Print the first line of the material below and each line after it, exactly as written, ending with the line that contains "Task: Click the filter".

RECORDS SHOWN:
┄┄┄┄┄┄┄┄┄┄

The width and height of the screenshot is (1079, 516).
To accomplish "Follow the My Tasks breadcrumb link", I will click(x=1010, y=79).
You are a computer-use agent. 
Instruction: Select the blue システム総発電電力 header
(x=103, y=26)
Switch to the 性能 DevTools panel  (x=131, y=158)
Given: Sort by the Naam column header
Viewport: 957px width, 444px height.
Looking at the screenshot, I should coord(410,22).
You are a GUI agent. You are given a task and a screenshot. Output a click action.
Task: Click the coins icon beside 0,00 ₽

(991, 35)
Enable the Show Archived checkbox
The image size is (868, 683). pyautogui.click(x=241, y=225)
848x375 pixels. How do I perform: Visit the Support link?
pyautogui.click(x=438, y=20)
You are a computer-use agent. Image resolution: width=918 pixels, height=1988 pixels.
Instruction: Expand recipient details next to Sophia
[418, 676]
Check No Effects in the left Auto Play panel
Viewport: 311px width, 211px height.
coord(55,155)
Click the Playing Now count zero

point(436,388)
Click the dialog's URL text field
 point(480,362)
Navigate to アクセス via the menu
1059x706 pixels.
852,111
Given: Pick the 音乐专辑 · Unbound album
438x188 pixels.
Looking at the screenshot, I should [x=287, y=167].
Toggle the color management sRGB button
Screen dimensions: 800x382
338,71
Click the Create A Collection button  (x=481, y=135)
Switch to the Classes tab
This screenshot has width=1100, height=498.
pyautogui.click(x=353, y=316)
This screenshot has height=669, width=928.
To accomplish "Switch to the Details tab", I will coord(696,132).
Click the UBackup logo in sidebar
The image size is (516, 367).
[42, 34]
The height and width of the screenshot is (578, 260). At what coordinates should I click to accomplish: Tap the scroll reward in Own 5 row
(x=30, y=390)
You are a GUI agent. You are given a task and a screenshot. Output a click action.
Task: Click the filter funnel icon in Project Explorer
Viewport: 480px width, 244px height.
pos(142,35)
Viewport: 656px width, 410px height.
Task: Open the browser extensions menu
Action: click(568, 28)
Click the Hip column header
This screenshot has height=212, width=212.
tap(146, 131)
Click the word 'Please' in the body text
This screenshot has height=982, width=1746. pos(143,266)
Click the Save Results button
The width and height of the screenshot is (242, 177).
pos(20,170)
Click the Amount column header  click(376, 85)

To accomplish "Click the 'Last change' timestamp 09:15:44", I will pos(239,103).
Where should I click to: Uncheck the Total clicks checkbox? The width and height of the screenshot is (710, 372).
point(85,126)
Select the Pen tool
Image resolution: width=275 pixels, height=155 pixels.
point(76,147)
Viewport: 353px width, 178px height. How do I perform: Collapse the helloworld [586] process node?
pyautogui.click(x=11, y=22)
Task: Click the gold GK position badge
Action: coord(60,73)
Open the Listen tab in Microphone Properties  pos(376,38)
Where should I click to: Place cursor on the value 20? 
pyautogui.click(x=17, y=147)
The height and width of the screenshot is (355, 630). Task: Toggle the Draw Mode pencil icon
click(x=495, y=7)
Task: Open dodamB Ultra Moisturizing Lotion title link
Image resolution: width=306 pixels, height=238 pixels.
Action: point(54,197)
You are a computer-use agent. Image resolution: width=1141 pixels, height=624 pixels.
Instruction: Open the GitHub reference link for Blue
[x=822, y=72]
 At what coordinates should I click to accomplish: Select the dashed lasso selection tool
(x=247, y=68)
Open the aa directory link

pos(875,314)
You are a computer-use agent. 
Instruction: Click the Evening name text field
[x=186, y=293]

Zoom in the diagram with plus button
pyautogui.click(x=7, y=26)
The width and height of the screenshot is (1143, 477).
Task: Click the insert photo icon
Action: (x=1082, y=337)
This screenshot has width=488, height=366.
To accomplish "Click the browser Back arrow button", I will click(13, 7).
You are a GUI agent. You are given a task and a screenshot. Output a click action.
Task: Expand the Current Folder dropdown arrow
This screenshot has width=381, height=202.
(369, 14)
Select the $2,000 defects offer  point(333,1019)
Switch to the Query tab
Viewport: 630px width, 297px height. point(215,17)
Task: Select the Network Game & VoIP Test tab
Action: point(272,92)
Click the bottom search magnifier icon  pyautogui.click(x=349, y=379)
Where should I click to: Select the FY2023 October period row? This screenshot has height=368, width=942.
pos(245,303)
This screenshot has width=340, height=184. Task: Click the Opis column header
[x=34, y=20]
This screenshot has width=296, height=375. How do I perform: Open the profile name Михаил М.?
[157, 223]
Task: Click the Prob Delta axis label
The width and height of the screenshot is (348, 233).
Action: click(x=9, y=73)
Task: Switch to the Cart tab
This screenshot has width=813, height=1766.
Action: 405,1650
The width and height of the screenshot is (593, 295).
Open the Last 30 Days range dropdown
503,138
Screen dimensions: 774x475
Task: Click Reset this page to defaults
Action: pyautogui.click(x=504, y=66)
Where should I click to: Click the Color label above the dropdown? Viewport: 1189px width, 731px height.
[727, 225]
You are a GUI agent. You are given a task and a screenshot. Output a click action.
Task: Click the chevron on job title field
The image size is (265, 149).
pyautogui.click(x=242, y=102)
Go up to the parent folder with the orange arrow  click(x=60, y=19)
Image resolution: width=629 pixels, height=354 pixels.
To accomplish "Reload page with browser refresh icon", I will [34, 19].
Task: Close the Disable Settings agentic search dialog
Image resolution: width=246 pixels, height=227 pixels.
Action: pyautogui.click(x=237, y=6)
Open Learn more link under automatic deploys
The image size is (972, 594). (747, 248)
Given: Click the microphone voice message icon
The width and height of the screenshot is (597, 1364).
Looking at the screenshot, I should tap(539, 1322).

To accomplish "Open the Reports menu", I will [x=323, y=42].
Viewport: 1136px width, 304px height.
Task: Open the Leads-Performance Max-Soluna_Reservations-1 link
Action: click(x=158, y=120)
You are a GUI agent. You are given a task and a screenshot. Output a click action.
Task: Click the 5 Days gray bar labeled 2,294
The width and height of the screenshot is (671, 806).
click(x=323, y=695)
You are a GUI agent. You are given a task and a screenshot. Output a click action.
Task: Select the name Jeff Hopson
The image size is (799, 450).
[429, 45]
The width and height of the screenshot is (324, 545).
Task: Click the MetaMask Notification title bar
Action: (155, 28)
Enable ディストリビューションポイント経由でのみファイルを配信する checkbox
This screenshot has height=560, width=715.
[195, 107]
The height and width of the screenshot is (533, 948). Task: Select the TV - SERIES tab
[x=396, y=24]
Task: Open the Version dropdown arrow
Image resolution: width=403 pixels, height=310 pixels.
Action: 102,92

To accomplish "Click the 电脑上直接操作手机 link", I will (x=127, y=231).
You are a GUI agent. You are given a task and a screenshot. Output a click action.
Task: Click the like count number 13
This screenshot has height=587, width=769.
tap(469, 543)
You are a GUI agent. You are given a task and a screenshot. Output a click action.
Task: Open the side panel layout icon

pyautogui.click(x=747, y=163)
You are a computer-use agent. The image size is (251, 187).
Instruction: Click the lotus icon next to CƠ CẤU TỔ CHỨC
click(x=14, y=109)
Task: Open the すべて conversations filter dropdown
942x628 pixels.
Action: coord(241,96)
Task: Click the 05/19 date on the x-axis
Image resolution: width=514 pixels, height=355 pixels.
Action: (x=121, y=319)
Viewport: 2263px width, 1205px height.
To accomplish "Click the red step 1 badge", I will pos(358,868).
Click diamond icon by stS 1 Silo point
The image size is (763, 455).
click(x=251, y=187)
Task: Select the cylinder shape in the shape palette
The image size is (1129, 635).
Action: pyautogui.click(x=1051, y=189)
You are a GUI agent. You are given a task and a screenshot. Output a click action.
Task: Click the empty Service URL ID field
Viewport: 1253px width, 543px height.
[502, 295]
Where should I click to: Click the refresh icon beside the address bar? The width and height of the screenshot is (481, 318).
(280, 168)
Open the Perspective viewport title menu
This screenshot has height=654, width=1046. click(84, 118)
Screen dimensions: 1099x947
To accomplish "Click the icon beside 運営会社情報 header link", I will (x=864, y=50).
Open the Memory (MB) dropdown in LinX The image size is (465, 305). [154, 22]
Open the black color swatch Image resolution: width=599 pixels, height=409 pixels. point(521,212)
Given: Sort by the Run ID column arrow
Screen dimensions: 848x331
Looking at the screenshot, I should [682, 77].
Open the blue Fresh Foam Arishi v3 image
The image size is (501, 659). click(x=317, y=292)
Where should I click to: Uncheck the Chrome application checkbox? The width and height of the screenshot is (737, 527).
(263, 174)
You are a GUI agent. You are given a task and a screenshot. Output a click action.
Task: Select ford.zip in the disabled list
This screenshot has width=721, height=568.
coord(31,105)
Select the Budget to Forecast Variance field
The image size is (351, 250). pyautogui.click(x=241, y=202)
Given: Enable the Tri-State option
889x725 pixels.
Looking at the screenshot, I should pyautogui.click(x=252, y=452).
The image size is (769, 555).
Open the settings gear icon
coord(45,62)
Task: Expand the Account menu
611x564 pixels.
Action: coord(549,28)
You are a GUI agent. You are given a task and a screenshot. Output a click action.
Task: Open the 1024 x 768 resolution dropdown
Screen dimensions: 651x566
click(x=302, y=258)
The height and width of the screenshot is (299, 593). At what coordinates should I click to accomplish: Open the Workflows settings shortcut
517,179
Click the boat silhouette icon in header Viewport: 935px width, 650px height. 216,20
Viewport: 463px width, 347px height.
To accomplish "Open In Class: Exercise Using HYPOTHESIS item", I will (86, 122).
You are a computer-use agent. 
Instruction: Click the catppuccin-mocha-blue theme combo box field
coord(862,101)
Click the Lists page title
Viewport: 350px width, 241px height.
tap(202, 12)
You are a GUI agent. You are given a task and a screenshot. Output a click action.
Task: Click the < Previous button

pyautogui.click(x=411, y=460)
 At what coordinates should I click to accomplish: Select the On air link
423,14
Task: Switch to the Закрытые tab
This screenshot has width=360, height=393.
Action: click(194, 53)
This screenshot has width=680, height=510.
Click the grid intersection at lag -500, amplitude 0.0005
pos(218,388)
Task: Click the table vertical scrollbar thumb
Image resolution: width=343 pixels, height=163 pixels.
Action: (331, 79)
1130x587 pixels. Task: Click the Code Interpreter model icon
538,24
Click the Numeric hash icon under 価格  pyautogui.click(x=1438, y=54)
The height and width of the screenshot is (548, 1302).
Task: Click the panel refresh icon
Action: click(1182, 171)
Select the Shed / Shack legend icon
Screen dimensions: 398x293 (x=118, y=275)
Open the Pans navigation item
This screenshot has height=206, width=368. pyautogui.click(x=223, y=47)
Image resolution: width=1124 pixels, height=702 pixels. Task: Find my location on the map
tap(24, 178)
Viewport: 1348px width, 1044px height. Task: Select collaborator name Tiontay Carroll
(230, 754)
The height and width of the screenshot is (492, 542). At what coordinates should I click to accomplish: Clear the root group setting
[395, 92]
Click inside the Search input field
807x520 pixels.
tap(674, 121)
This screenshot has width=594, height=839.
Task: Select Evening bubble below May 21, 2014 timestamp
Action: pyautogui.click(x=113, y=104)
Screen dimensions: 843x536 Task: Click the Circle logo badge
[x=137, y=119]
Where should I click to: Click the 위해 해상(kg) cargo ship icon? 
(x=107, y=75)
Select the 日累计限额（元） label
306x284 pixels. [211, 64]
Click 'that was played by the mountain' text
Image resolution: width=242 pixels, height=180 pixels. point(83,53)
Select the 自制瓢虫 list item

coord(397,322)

┄┄┄┄┄┄┄┄┄┄

RESULT FOR THIS TASK:
The width and height of the screenshot is (1079, 516).
To accomplish "Follow the My Tasks breadcrumb link", I will click(x=1010, y=79).
You are a computer-use agent. 
Instruction: Select the blue システム総発電電力 header
(x=103, y=26)
Switch to the 性能 DevTools panel  (x=131, y=158)
Given: Sort by the Naam column header
Viewport: 957px width, 444px height.
Looking at the screenshot, I should coord(410,22).
You are a GUI agent. You are given a task and a screenshot. Output a click action.
Task: Click the coins icon beside 0,00 ₽

(991, 35)
Enable the Show Archived checkbox
The image size is (868, 683). pyautogui.click(x=241, y=225)
848x375 pixels. How do I perform: Visit the Support link?
pyautogui.click(x=438, y=20)
You are a computer-use agent. Image resolution: width=918 pixels, height=1988 pixels.
Instruction: Expand recipient details next to Sophia
[418, 676]
Check No Effects in the left Auto Play panel
Viewport: 311px width, 211px height.
coord(55,155)
Click the Playing Now count zero

point(436,388)
Click the dialog's URL text field
 point(480,362)
Navigate to アクセス via the menu
1059x706 pixels.
852,111
Given: Pick the 音乐专辑 · Unbound album
438x188 pixels.
Looking at the screenshot, I should [x=287, y=167].
Toggle the color management sRGB button
Screen dimensions: 800x382
338,71
Click the Create A Collection button  (x=481, y=135)
Switch to the Classes tab
This screenshot has width=1100, height=498.
pyautogui.click(x=353, y=316)
This screenshot has height=669, width=928.
To accomplish "Switch to the Details tab", I will coord(696,132).
Click the UBackup logo in sidebar
The image size is (516, 367).
[42, 34]
The height and width of the screenshot is (578, 260). At what coordinates should I click to accomplish: Tap the scroll reward in Own 5 row
(x=30, y=390)
You are a GUI agent. You are given a task and a screenshot. Output a click action.
Task: Click the filter funnel icon in Project Explorer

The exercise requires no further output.